> **Exercise aim**
Leave out the pictures and repeat exactly the lines from the one containing "Instruction: Go to the Element Visibility tab" through the end of the records.

START The records

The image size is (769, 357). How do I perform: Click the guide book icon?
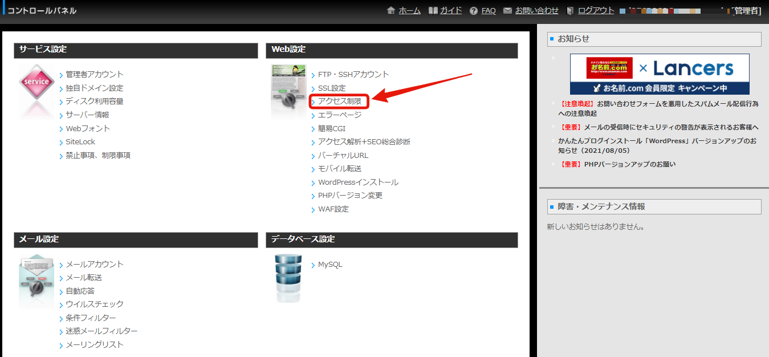tap(433, 11)
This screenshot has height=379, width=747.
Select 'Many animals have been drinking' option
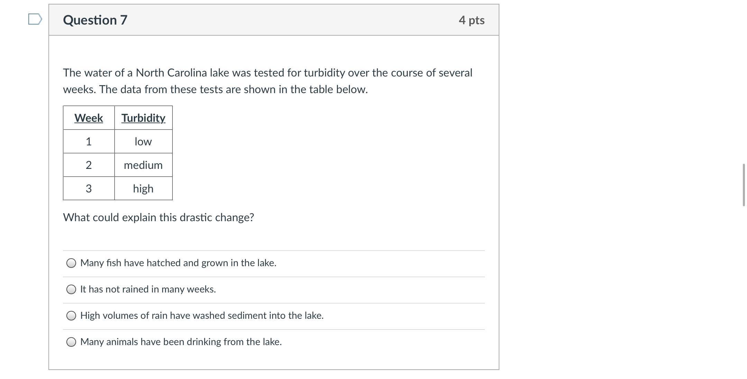coord(71,342)
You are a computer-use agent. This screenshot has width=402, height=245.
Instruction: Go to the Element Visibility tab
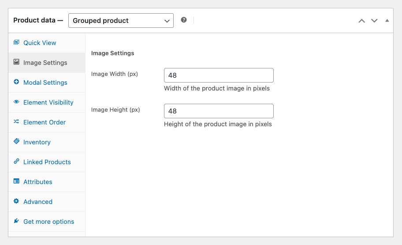click(x=48, y=102)
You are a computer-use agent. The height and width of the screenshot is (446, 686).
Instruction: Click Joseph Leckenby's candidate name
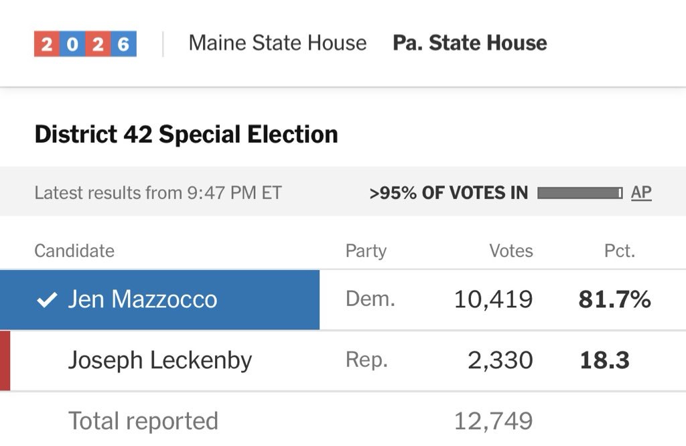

END The records

> **Written reply**
Instruction: Go to the Element Visibility tab
click(x=48, y=102)
You are a computer-use agent. The height and width of the screenshot is (446, 686).
Instruction: Click Joseph Leckenby's candidate name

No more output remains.